それから68年。奇しくも女子チームの初勝利は、同じ相手からとなった。新たな扉を開いたのは、またもや荒川。そして、上田監督の的確な
スカウティングも再び陽の目を見て、思惑通りの試合を実現させた。
五輪全競技の中で、トップを切って登場したなでしこジャパン。
だが、ボロスのパンテサリコ競技場で、歴史的な勝利をつかんだことに
驚きの声をあげる人は、もう誰もいない。
序盤こそスウェーデンのスピードに押し込まれる場面もあったが、前半は完全に日本のペース。高い位置からの精力的な守備で前線への供給源を断ち、バイタルエリアに侵入して来る選手には厳しいマークをつける。

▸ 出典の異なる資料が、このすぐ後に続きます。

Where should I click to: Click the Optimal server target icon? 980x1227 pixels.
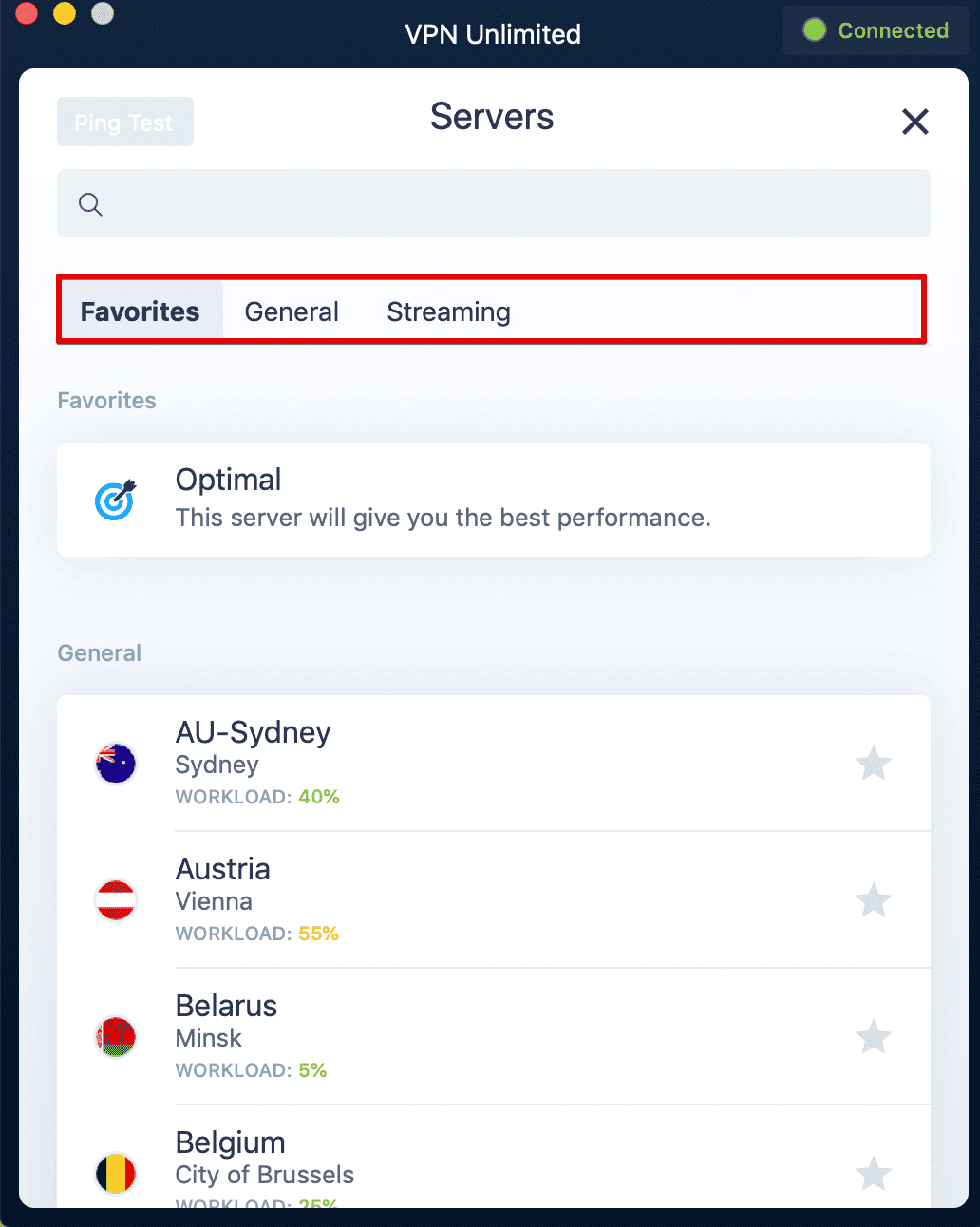(x=114, y=500)
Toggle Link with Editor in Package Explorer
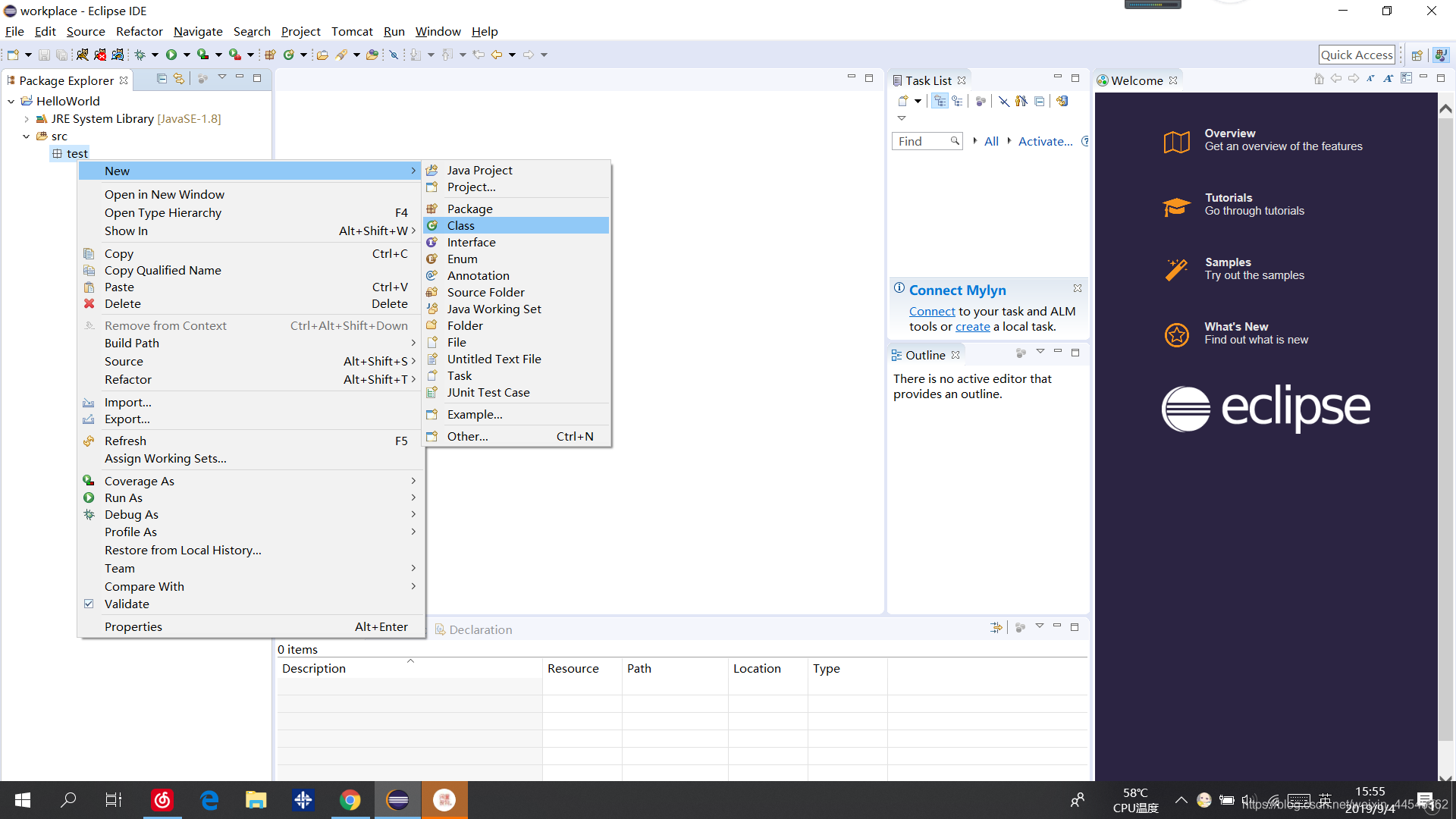The image size is (1456, 819). (x=179, y=79)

早々につかんだCKのチャンス。川上の蹴ったボールに、ニアサイドで待ち構えた荒川がドンピシャのヘッド。これはゴールライン上でスウェーデンのDFにクリアされたが、決定機を先につかんだことで緊張がほぐれて行く。
24分、右サイドの深い位置で得たFK。磯崎がペナルティエリアを目掛けて長いボールを入れると、大谷が手前で合わせて後ろに流す。
DFラインの裏に落ちたボールに反応したのは、3人。前に出てきたGKが処理しきれずにこぼすと、DFと交錯していた荒川が、足を伸ばしてゴールに流し込む。

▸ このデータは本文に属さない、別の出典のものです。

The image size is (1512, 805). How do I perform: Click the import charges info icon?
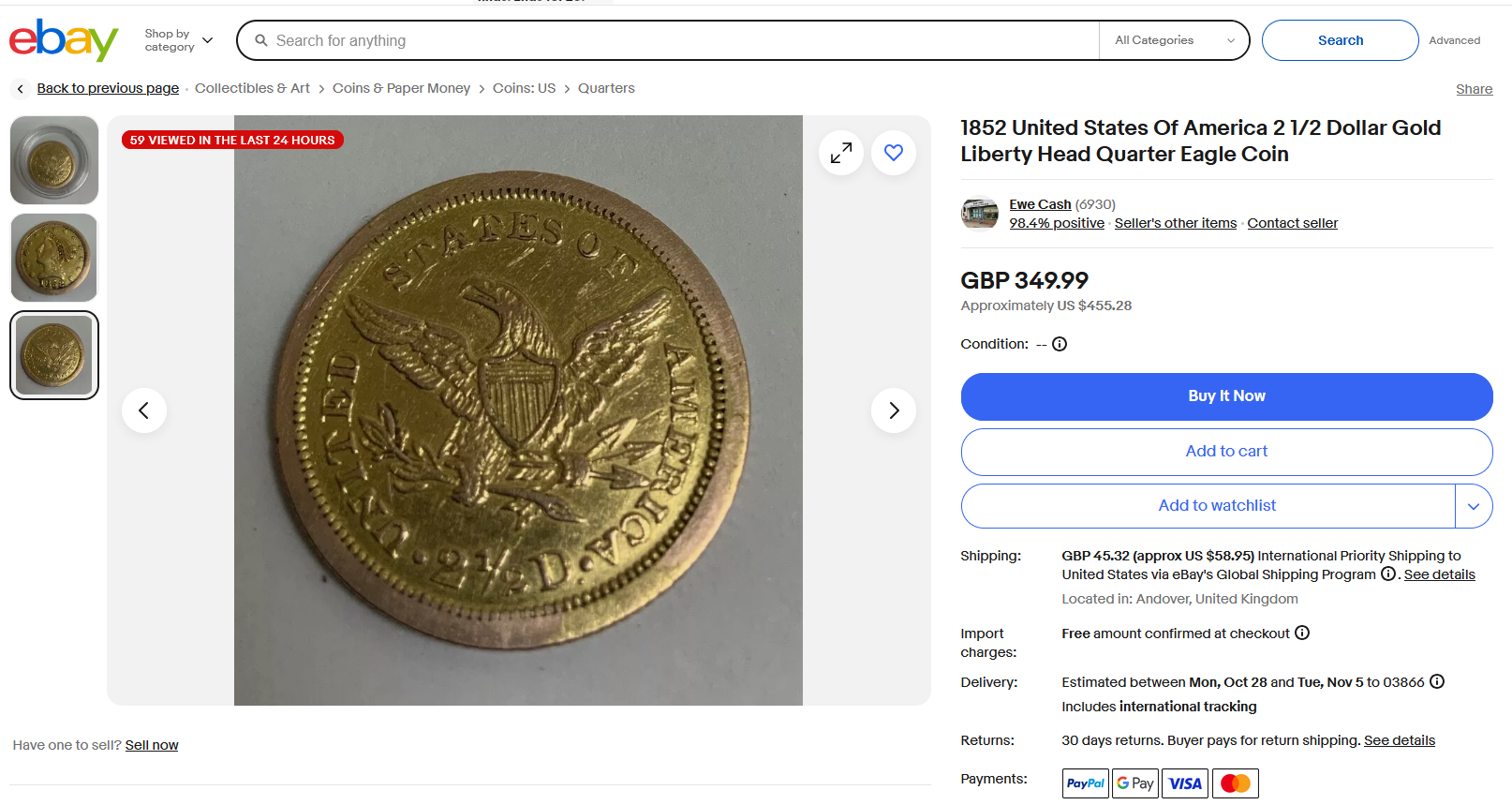1302,634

ボールはゴール右隅へと転がり、日本が貴重な先制点を奪う。
これで自信を付けた日本。続いて、右サイドから荒川がクロスを入れると、大谷が落として飛び出した澤が至近距離からフィニッシュ。だが、右足インサイドにかかったボールは、大きくゴール左にそれて行く。
この後、澤には立て続けにチャンスが訪れる。右サイドを駆け上がった
川上からクロスが入り、ゴール正面でダイビングヘッド。これはGKがファインセーブで弾き出し、こぼれ球を狙った荒川のシュートも右のサイドネットへ。
更にその直後。今度は中盤でボールを受けた小林が、ハーフウェーラインの付近から、右足アウトにかけたロングパスを狙う。
巧みにコントロールされたボールは、CBバック2人の間を抜き、絶妙のスルーパスに。右側から抜け出した澤は、GKと1対1。追加点は確実と思われたが、チップ気味に放ったシュートは、ゴール左へと外れてしまう。天を仰ぐ澤。絶好の決定機を逃し、悔しさがピッチ全体に伝わる。
一方のスウェーデンは、自慢の2トップが裏でボールをもらえず、中盤で
日本の守備網に引っ掛かる。仕方なくミドルシュートで日本ゴールを脅かすも、冷静にプレーする山郷がピンチを感じさせない。
酒井は右だけでなく、中央もカバー。幅広い動きを見せて敵に時間を与えない。宮本もフォアストッパーのごとく、クロスに素早い早く対応。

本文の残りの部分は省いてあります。